By adding an AWX Mesh Ingress to your AWX deployment you provide a way to connect dedicated external execution nodes to your AWX environment. You can then use these dedicated execution nodes to run the jobs that need a specific source address(es).
By using an EgressGateway you tell Kubernetes how to let traffic egress your cluster; giving you a way to set a(n) address(es) for traffic as it leaves Kubernetes.
I think I got what you want to do. So, if the only thing you’re looking for is a playbook that doesn’t have a server hardcoded in the delegation, would it work for you to specify it like so?
- name: Delegate this task
ansible.builtin.shell: hostname
delegate_to: "{{ groups['awx_hosts'] | random }}"

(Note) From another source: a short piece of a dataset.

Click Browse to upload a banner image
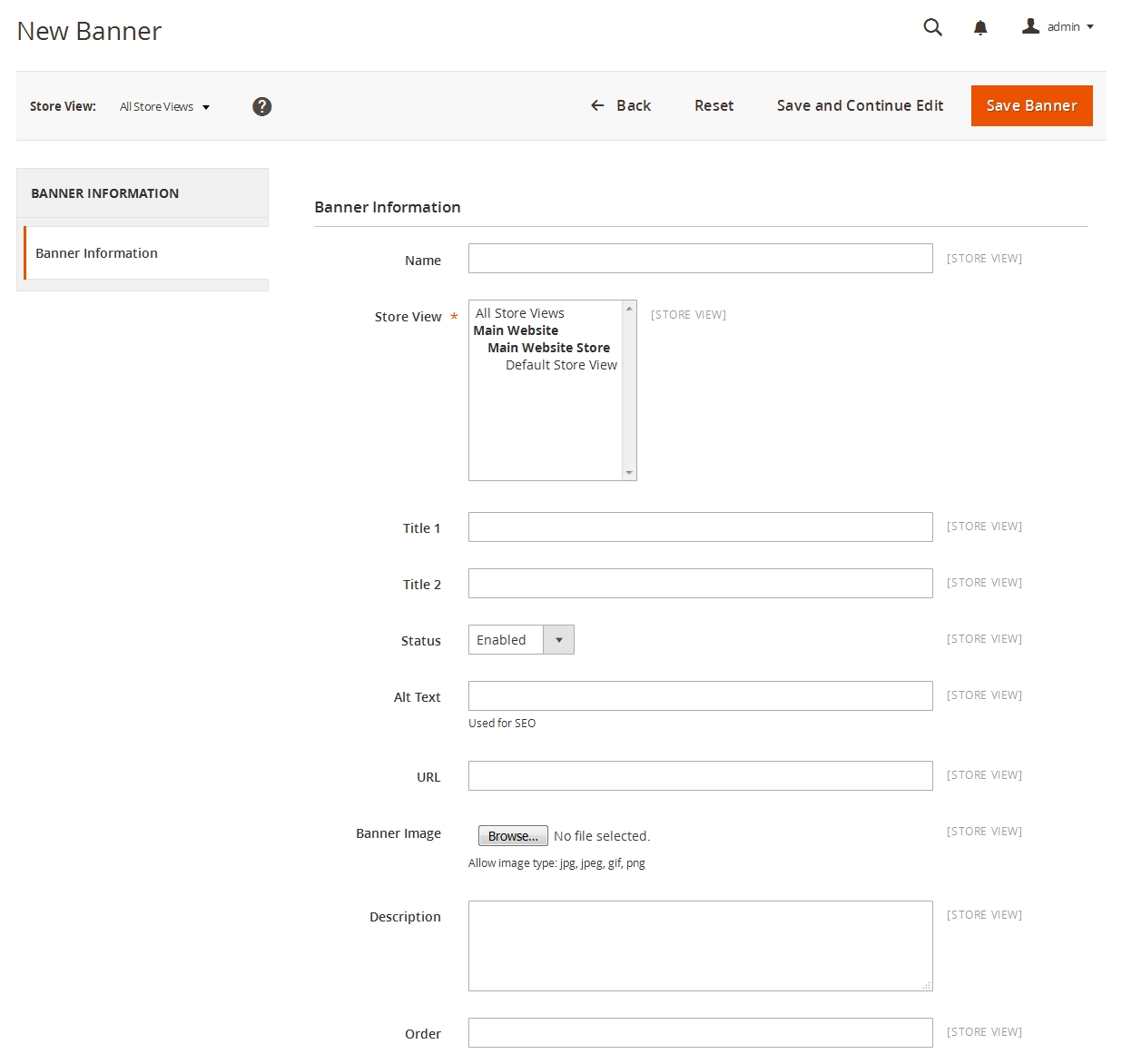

This way, you keep the list of awx hosts (just the one in your case) in an inventory group awx_hosts
and the playbook is reusable in other awx installations. You could even use a previous play to populate that group dynamically.
Yes
How do i figure that out? Believe you would have guessed my understanding of kubernetes by now
Sounds interesting, let me try reading this more.
Worth a try, please allow me sometime to evaluate.
Thanks folks for the help & inputs.
For the time being I added a variable mentioning AWX server & delegating to the same.
This way our playbooks are standard & portable.
However, the ideal solution should be mesh ingress which is suggested here.
Need to work more to get to that front.